*** Begin section ***

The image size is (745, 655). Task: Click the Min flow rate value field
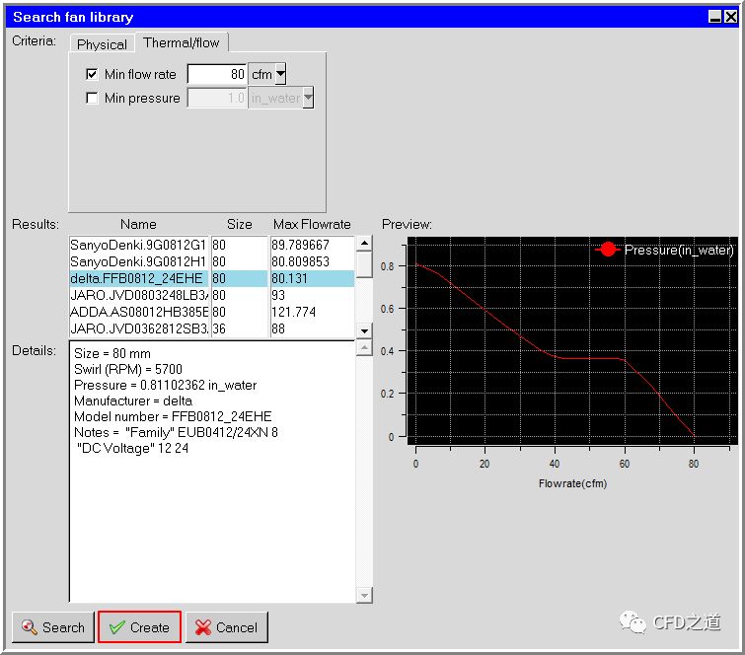coord(216,74)
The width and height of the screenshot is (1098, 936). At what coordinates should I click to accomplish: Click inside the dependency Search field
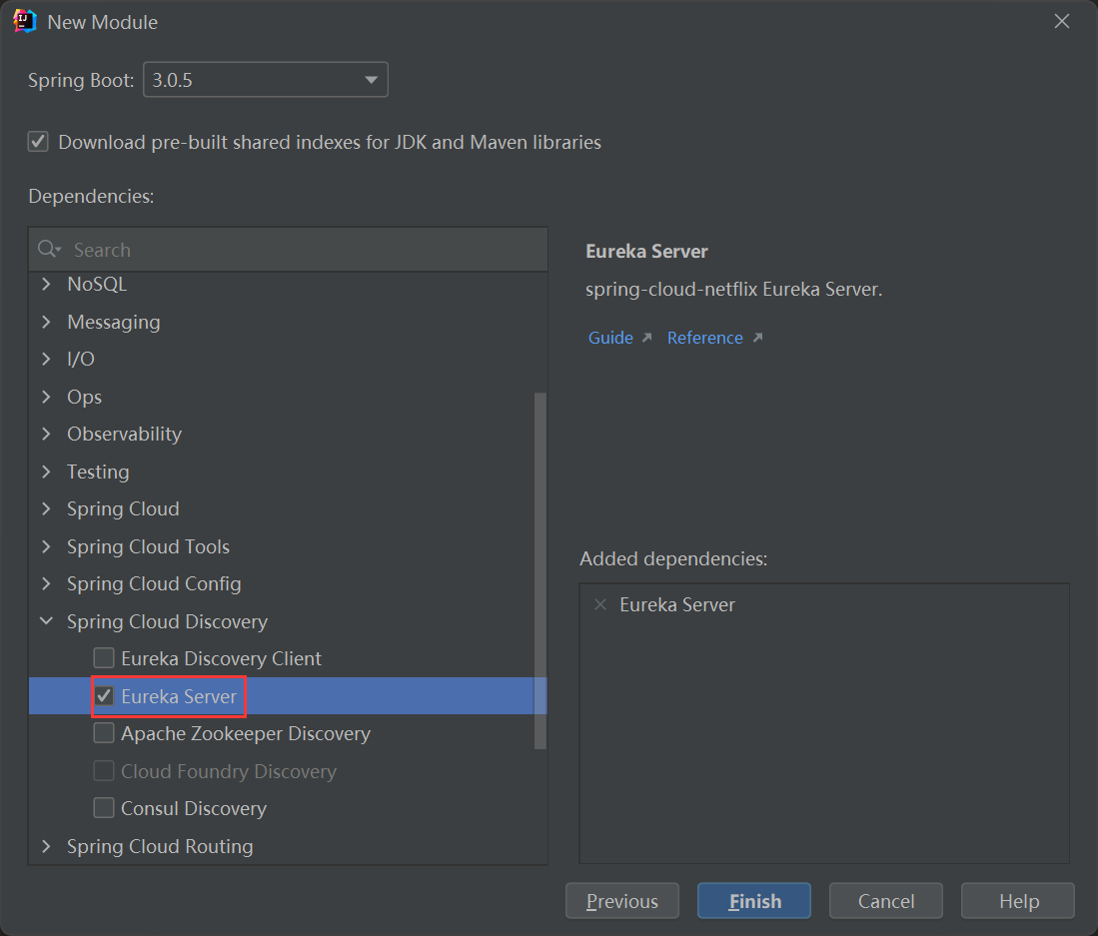300,250
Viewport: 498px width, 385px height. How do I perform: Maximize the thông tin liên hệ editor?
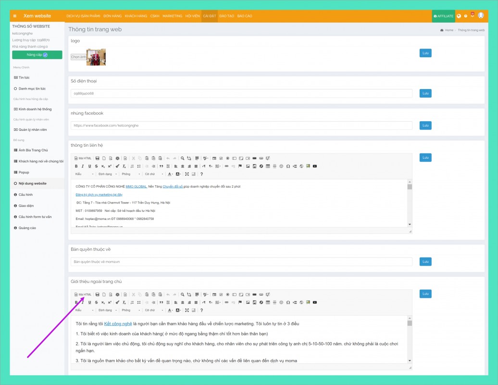point(187,174)
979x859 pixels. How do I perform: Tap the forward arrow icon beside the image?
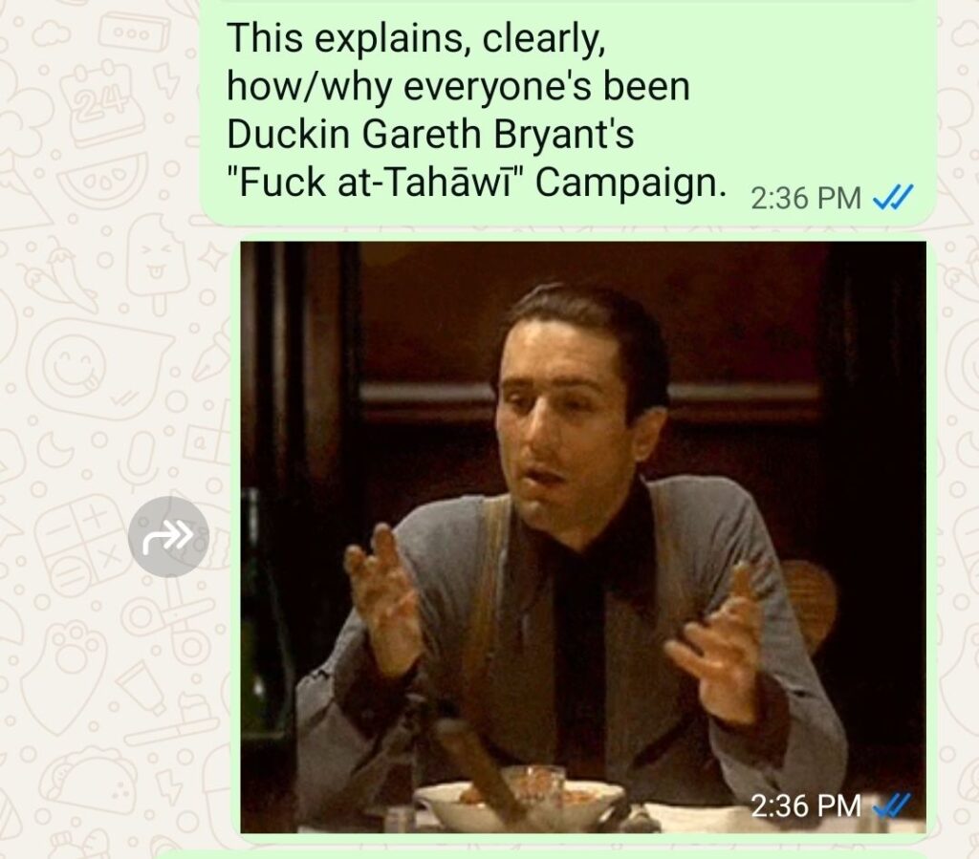[x=168, y=536]
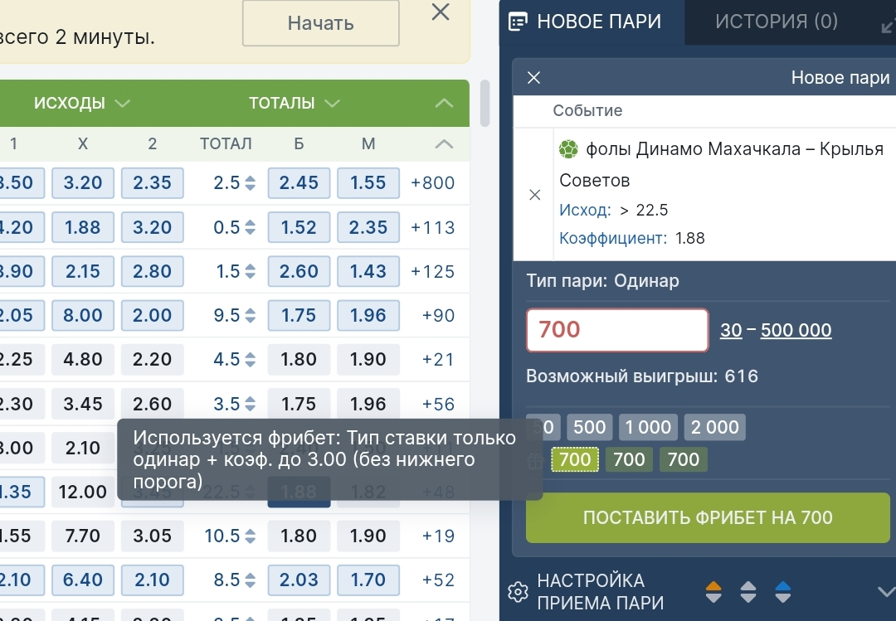The height and width of the screenshot is (621, 896).
Task: Close the Новое пари slip header
Action: click(534, 77)
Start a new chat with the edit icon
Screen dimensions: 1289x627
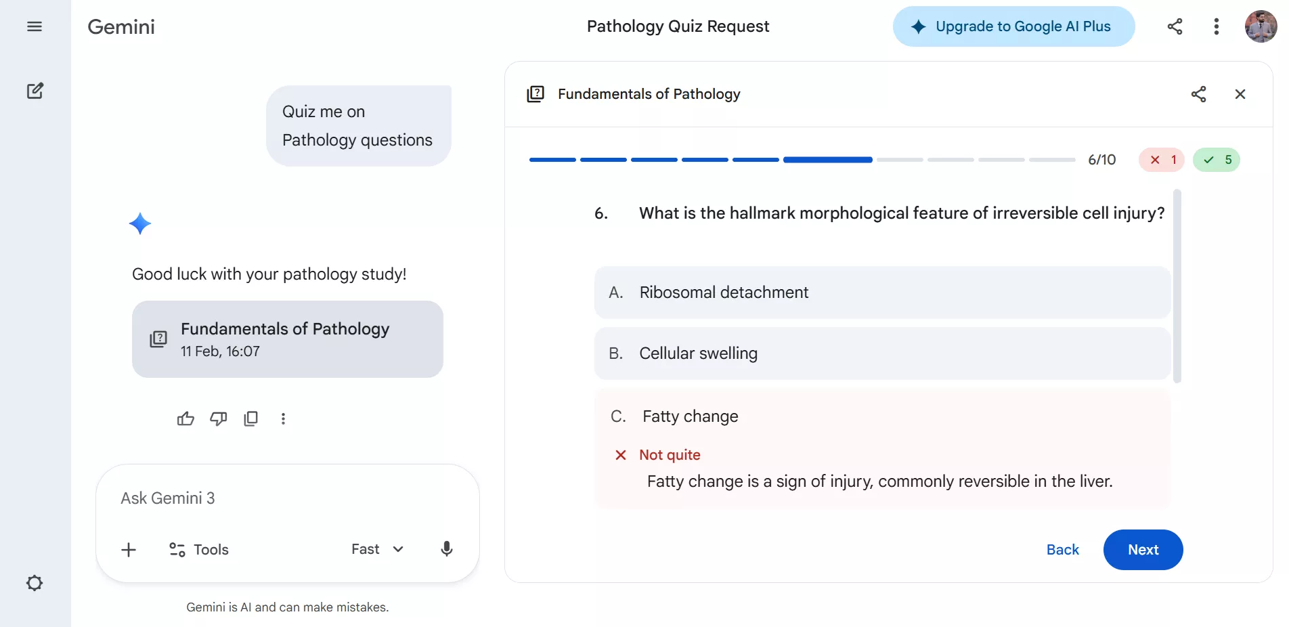35,91
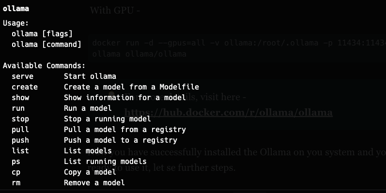Viewport: 386px width, 193px height.
Task: Click the 'ollama [command]' usage line
Action: (46, 44)
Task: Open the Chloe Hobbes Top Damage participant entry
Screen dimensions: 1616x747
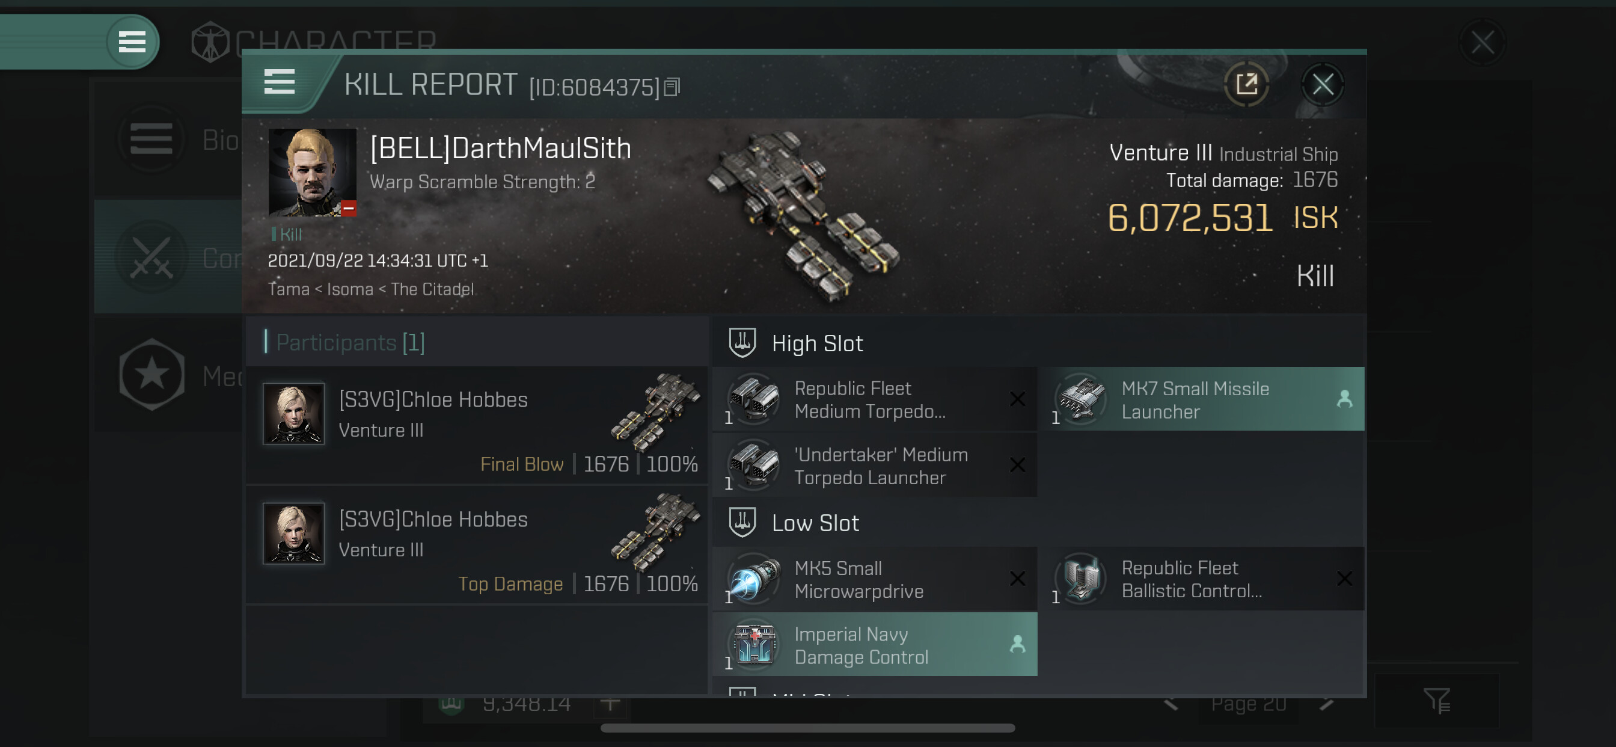Action: pyautogui.click(x=477, y=545)
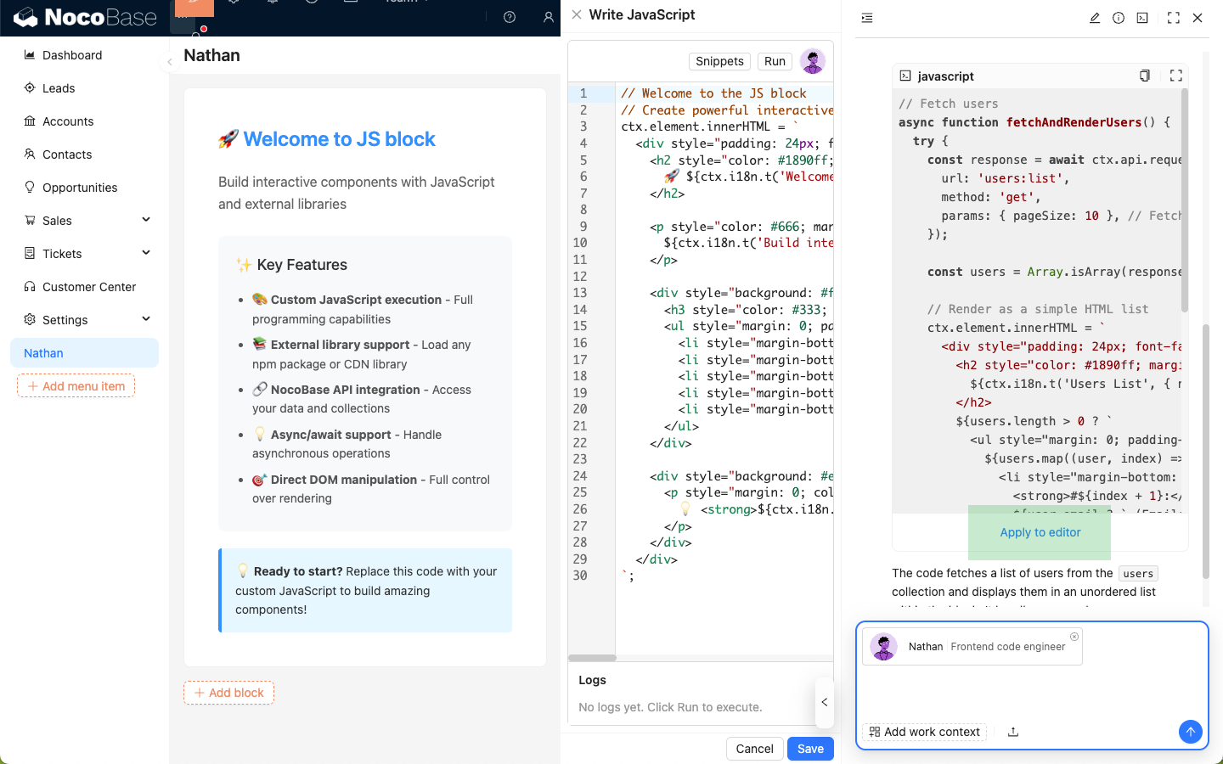The height and width of the screenshot is (764, 1223).
Task: Click the upload file icon in chat box
Action: (1013, 732)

*** End section ***

Try it ▸ Would you output each entry exactly and leave the pictures behind?

Task result ▸
The image size is (745, 655). Task: Click the Min flow rate value field
coord(216,74)
The width and height of the screenshot is (1098, 936). At what coordinates should I click to accomplish: Click inside the dependency Search field
300,250
Viewport: 498px width, 385px height. How do I perform: Maximize the thông tin liên hệ editor?
point(187,174)
979x859 pixels. How do I perform: Tap the forward arrow icon beside the image?
[x=168, y=536]
The height and width of the screenshot is (621, 896).
Task: Close the Новое пари slip header
Action: click(534, 77)
Start a new chat with the edit icon
Screen dimensions: 1289x627
35,91
Viewport: 386px width, 193px height.
Task: Click the 'ollama [command]' usage line
Action: (46, 44)
Task: Open the Chloe Hobbes Top Damage participant entry
Screen dimensions: 1616x747
Action: pyautogui.click(x=477, y=545)
The height and width of the screenshot is (764, 1223).
Task: Click the upload file icon in chat box
Action: (1013, 732)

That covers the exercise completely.